However, Pryor's most forgotten classic may
very well be 1986's Jo Jo Dancer Your Life Is Calling which he wrote and
directed. Pryor plays the lead character Jo Jo Dancer, who's character and life is based
on that of Pryor. The autobiographical film features both powerful and comedic scenes of
his life before the fireball incident and his life following. Included here are a few
transcripts from the film. First is the opening scene, with Jo Jo Dancer doing stand-up,
followed by the film closing on Dancer following his recovery giving a mock eulogy of his
life. |
STAND-UP OPENING -
You know, I asked myself man, I said,
'Jo Jo, what in the fuck is wrong with you? Why can't you enjoy life?' And, I-I found out,
I've always felt different. You know what I'm sayin'? I just never felt like I
belonged, like I wasn't the same as everybody else. And everybody feels that way right?

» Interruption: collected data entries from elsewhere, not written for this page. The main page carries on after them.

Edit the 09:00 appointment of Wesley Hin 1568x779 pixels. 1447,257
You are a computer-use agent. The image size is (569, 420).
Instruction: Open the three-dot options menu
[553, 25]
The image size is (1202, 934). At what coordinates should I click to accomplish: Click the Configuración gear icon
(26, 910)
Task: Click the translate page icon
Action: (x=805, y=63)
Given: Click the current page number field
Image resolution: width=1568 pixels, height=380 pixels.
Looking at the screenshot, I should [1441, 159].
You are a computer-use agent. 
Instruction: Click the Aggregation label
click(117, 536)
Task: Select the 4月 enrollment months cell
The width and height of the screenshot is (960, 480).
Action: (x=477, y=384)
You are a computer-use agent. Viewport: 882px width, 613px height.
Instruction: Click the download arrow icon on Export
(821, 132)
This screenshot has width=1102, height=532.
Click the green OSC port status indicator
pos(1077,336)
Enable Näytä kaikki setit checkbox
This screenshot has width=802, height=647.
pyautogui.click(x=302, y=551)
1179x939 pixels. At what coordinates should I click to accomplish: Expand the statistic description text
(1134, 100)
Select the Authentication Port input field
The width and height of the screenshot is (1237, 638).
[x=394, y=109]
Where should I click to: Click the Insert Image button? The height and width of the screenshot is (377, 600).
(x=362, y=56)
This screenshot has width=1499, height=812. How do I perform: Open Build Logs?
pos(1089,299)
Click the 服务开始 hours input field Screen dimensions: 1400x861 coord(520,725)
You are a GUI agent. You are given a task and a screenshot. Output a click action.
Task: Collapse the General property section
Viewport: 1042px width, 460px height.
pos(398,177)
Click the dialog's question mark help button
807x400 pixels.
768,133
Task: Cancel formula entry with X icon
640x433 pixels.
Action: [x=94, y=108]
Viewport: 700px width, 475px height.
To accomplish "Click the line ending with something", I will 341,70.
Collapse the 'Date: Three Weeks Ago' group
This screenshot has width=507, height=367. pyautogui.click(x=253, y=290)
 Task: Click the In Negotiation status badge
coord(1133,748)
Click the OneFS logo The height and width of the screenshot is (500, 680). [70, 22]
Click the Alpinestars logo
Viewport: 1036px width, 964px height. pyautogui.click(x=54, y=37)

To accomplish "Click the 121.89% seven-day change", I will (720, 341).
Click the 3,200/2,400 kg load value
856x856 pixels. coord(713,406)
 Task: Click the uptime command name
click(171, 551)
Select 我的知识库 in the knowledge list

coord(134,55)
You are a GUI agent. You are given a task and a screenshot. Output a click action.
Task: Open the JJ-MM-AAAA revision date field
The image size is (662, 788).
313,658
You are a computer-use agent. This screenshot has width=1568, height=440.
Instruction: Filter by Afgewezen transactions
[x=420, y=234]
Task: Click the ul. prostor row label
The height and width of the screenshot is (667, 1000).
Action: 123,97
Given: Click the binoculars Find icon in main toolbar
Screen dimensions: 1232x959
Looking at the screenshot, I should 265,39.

Everybody feels there's somethin' in us- we're different. What in the fuck is it? We can
be alike, but we're different.
I can remember back to when I was like, three years old, I was in a crib, this is one of
my first memories. I was in a crib holding on to the railins', about three, right. And I
remember looking up and my cousin came into the room. Ethel, she was beautiful and I'm
happy to see her and she came walking over to me and I'm there waiting for some love and
affection and Ethel threw up on me.
(Audience laughs)
Well when you're three you say, 'Well, that's maybe... I... I don't know, but there's
somethin' ain't right.' You know you go, 'somethin wrong. I don't think this is the way
it's supposed to be.' But you don't know you're three, you say, "Well maybe.., Mommy
ain't never threw up on me. Ah, Pa pissed on me once. But this bitch just threw up
on me.' Right and you're standin' there and ya lookin', 'ahha-hahhah-ohhoh,' and she
looked at me and I say, 'Oh she's gonna wipe it off.' And she threw up again. And I'm
covered in throw-up from head to toe. And I'm 'uhh-ahh' tryin' to get some relationship
goin', and I didn't know how to say, 'Bitch, what the fuck is wrong with you?'
JO JO DANCER MOCK EULOGY -
We are gathered here today to say
farewell to a man who lived a full life - Jo Jo Dancer. We say good-bye to Jo Jo who tore
his ass on the freeway of life. He embodied of alcohol and drugs, the boy was a mess. He
ran through life like shit run through a goose and now he rest here with a smile on his
face. I guess that's a smile and I hope that's his face, you sure that ain't his ass? Well
it look like his ass. No, that's his face, OK. And Jo Jo, though he lived life to the
fullest, he did not hesitate to help others. Oh no. You see, he embalmed himself, yes he
did. He embalmed himself with alcohol. Yes he was 470 proof when we put him in here, whats
left of him. And he preserved himself with cocaine. If you dug out his nose now, everybody
in this room would get high. And we have telegrams from people that loved him and I will
read one now, it's from his ex-wife. Yes she did.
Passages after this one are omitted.